# Общий раздел > Чувства > Он и Она >  Мужские привычки: Как бороться или смириться?

## Irina

*МУЖСКИЕ ПРИВЫЧКИ:КАК БОРОТЬСЯ ИЛИ СМИРИТЬСЯ?*

Мужчины, они все равно что дети. И, как и дети, они просто напичканы разными раздражающими привычками. И разговор идет вовсе не о курении или навязчивом стремлении погрызть ногти. Есть привычки, свойственные в значительной степени именно мужчинам. Из-за них-то и происходит большинство мелких бытовых ссор и конфликтов. Редко у какой женщины при виде «шалостей» не просыпается материнское желание исправить «маленького негодяя». Но привычка привычке рознь, и если некоторые можно попытаться исправить, то с другими легче просто смириться, а из-за третьих – даже расстаться.


*Простите и не обращайте внимания*

Есть у мужчин привычки, являющиеся следствием скорее персонального вкуса или характера, чем плохих манер.
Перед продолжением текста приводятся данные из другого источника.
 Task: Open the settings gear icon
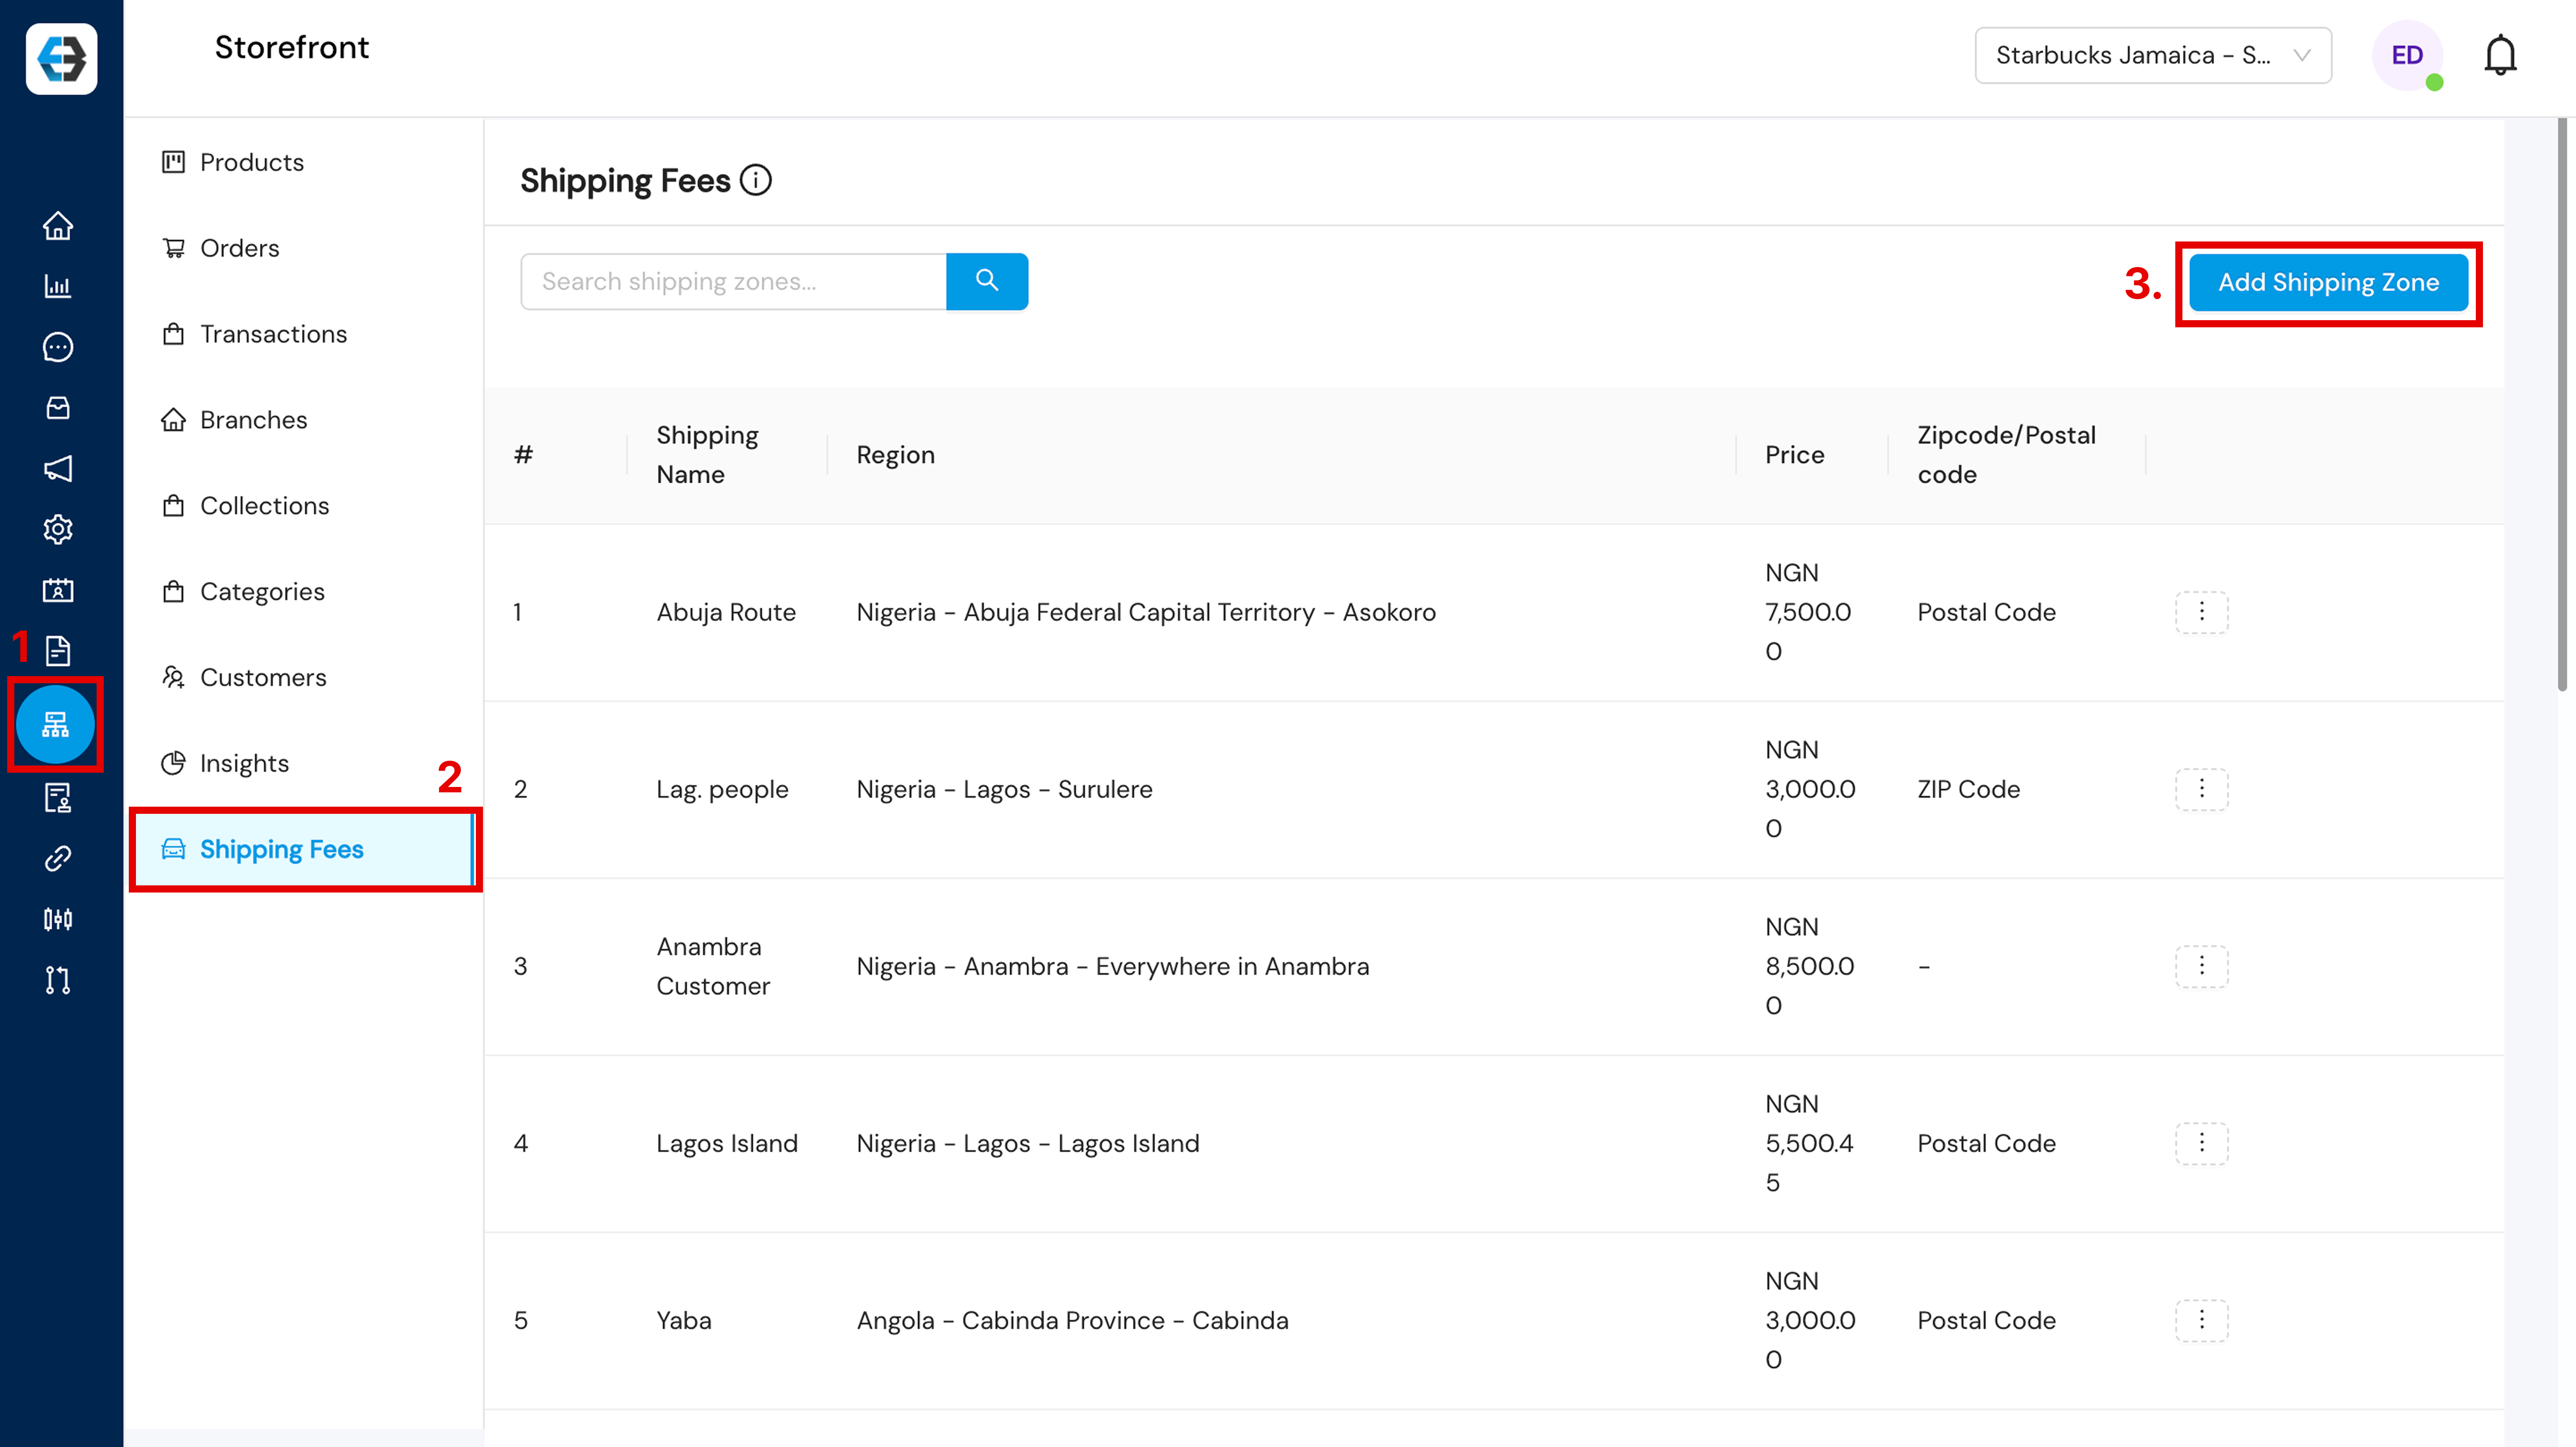click(58, 529)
Привычкам свойственно отображать характер вашего возлюбленного гораздо лучше его слов и даже поступков. То, что заложено еще в глубоком детстве, трудновато исправить, да и вред от таких привычек в общем-то небольшой, поэтому в данном случае легче смириться с ними, чем пытаться привить собственный вкус. Особенно если эти привычки не затрагивают вашей самооценки, комфортного существования или отношений с другими людьми.
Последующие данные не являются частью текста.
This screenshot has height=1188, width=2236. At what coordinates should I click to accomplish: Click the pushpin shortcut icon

* Вам не нравится, как он одевается.

* Он слушает слишком громкую музыку.

* Он ест слишком быстро (медленно, шумно, любит вредные для здоровья блюда).
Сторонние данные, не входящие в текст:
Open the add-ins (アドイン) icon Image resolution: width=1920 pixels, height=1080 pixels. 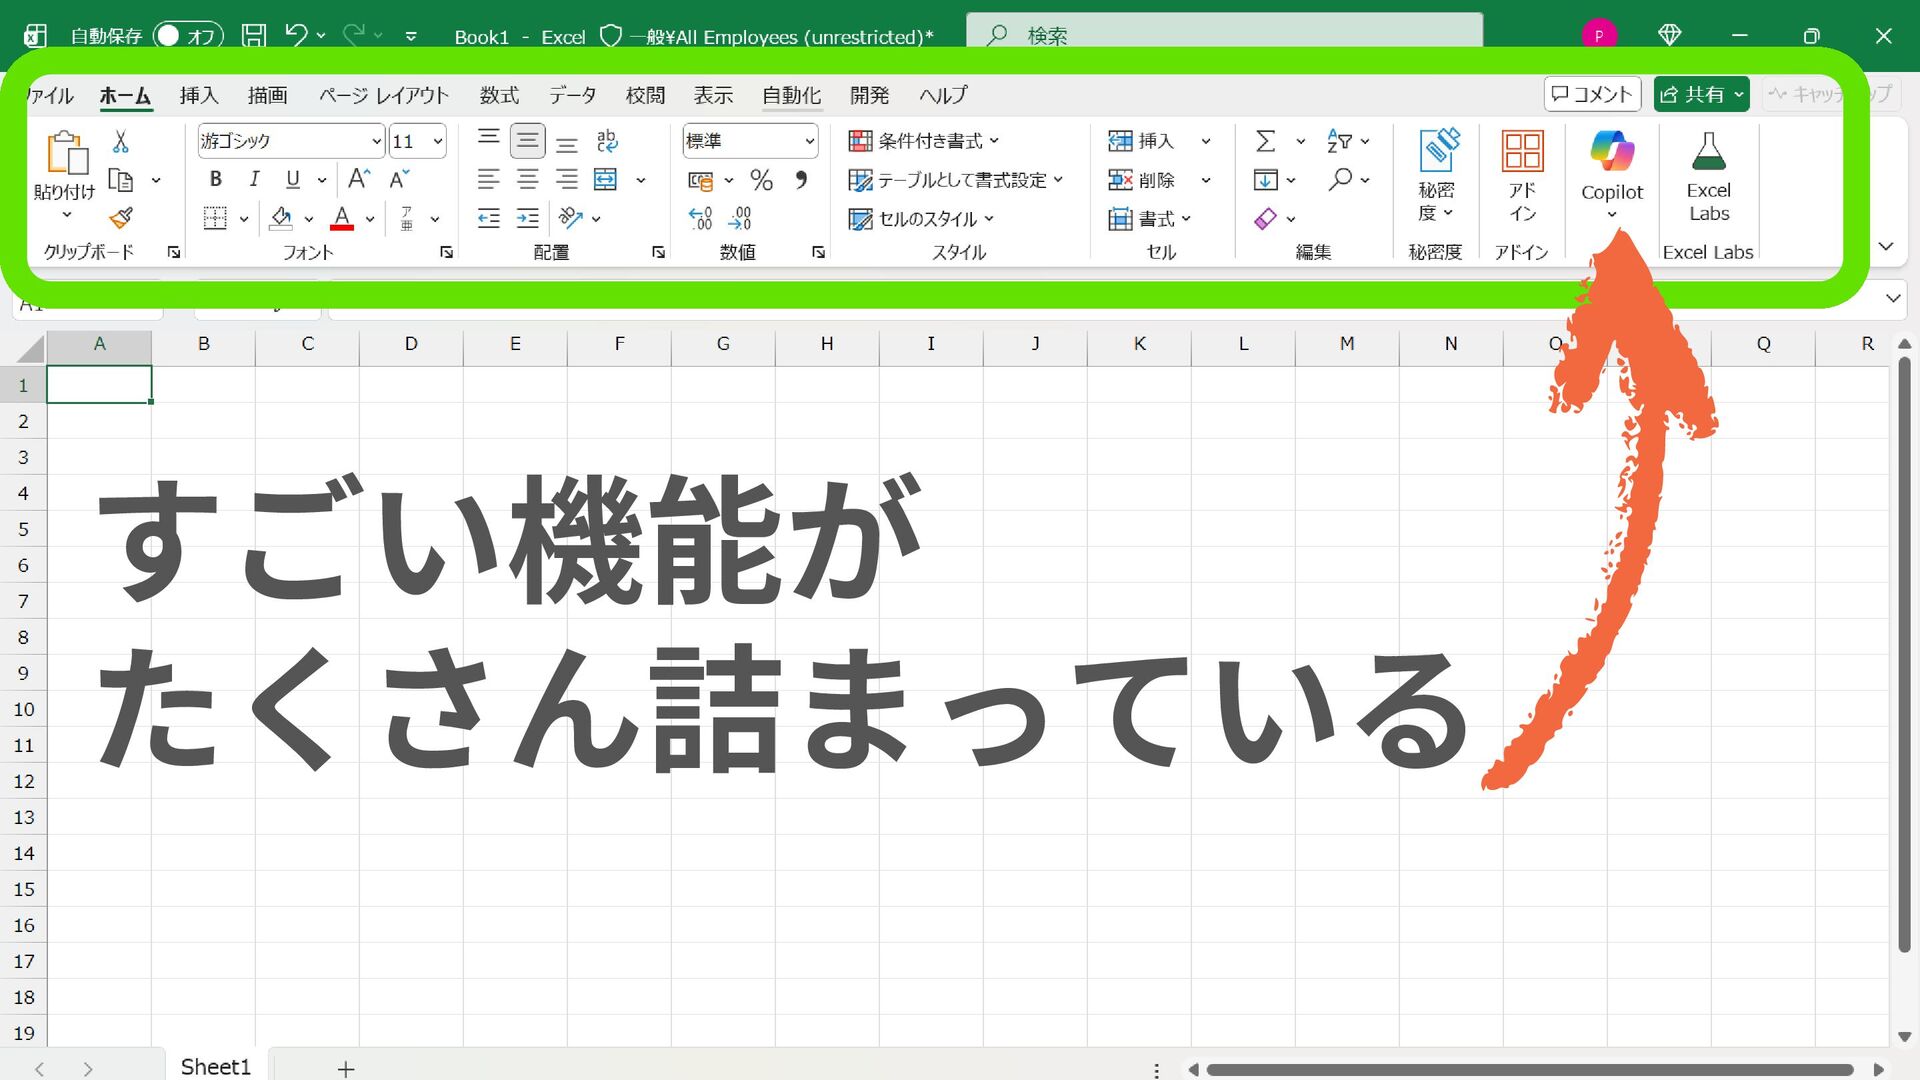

* Он не уменьшает громкость телевизора, когда вы звоните по телефону.

* Вы расходитесь во мнениях по тем или иным поводам, например, о денежных расходах или о политике.

* Он много времени посвящает своему хобби.

* Он неаккуратен и разбрасывает всюду свои вещи, либо наоборот аккуратен до педантичности.

* Он громко храпит во сне.

Конечно, какую женщину не раздражает извечный мужской вопрос «Где мои носки?». Тем более что в гараже из кучи хлама он с легкостью находит нужную для авто железяку. Конечно, и эти привычки при большом желании можно попытаться скорректировать. Но вот только как следует подумайте, нужно ли вам это. Ведь пытаясь изменить целостность того мужчины, которого вы полюбили, и которая и составляет его личность, вы тем самым можете изменить впоследствии и его отношение к вам. Наставьте на путь истинный.
*
Без всякого сомнения, некоторые привычки демонстрируют банальную невежливость, неуважение к вам или другим людям и недостаток воспитания:*

* Он слишком много сквернословит.

* Он не умеет вести себя за столом.

* Он не умеет сдерживать себя на публике (издает неприличные звуки, почесывает причинные места и т.п.).

* Он обсуждает в вашем присутствии прелести других женщин.

* Он ленив (ничего не делает по дому, слишком много лежит на диване).

* Он каждые выходные проводит со своими друзьями.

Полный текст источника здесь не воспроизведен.